▼▼▼
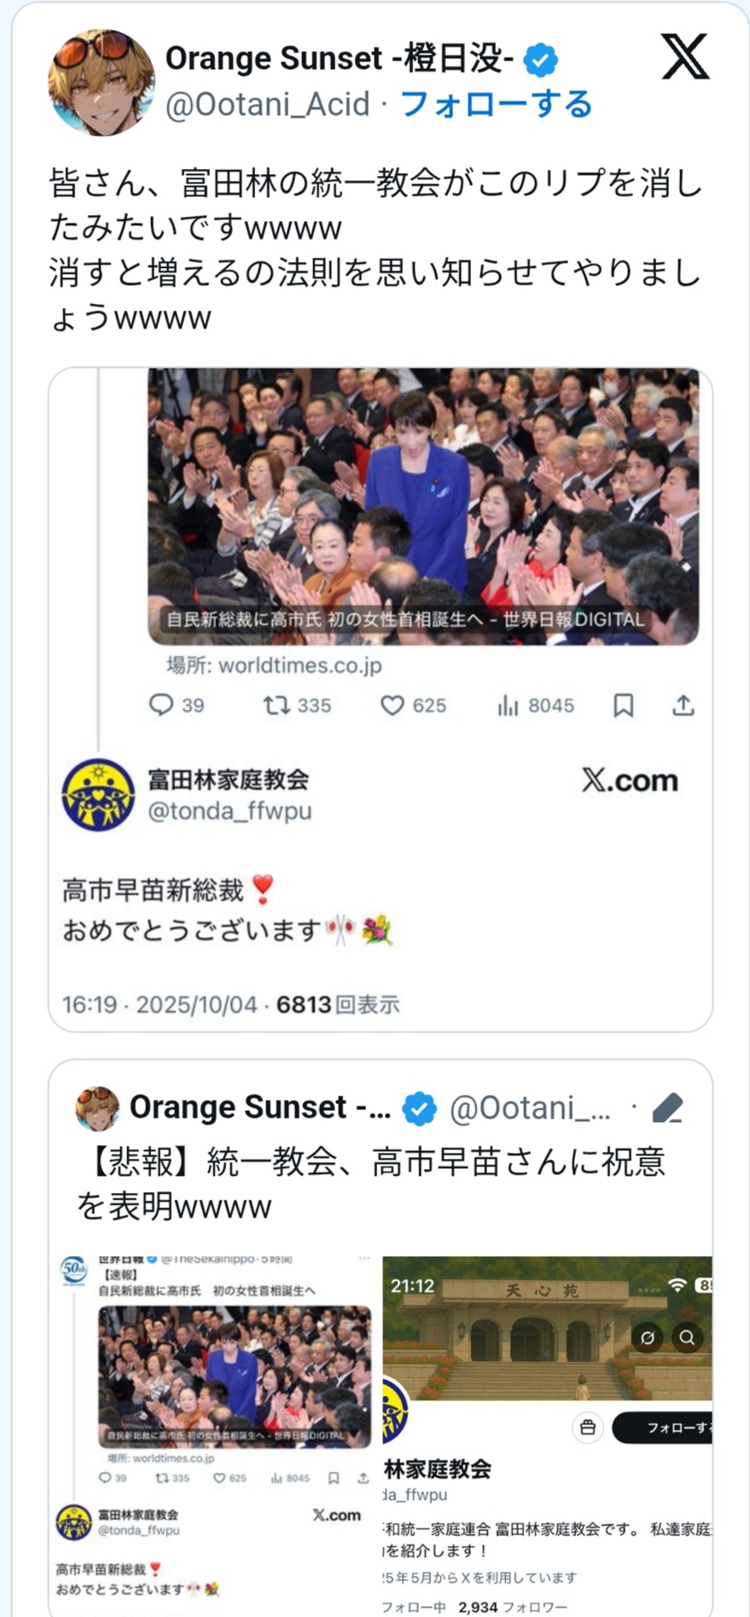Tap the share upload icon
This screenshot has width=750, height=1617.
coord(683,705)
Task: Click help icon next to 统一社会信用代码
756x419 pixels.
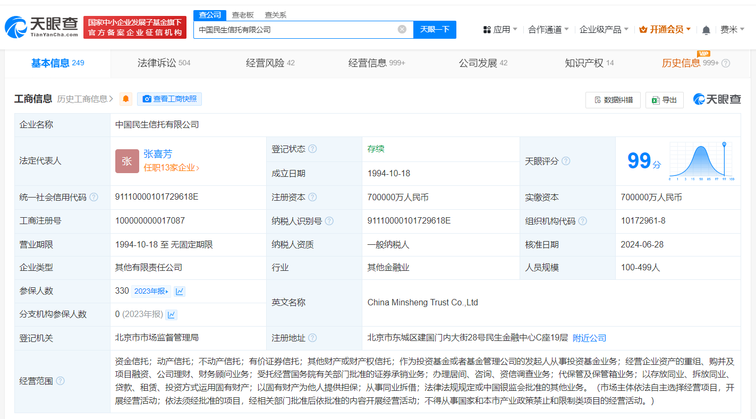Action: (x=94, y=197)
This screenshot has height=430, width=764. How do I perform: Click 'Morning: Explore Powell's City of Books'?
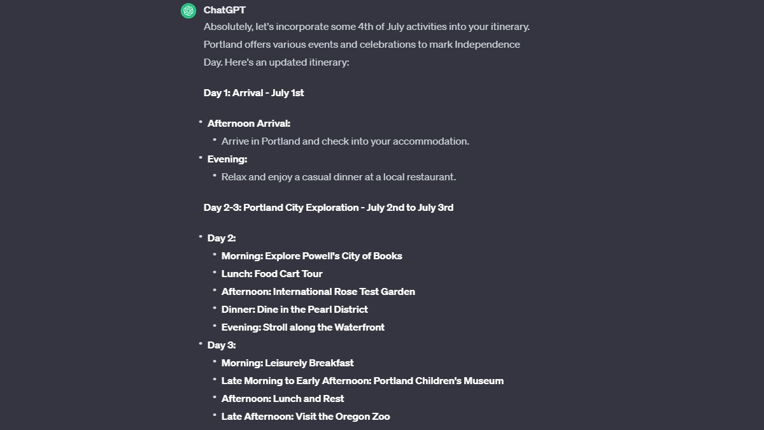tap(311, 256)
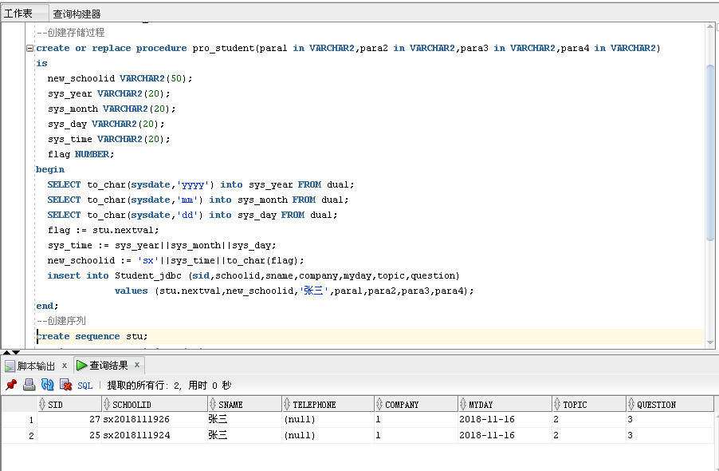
▲▲▲
» Try it: Starting at the line with "Task: Click help icon next to 统一社会信用代码" and stopping at the final line of the material, reproduce each line exactly, both ends included. Leave the pictures out.

» Output of the exercise:
Task: Click help icon next to 统一社会信用代码
756x419 pixels.
Action: (x=94, y=197)
This screenshot has height=430, width=764. How do I perform: Click 'Morning: Explore Powell's City of Books'?
tap(311, 256)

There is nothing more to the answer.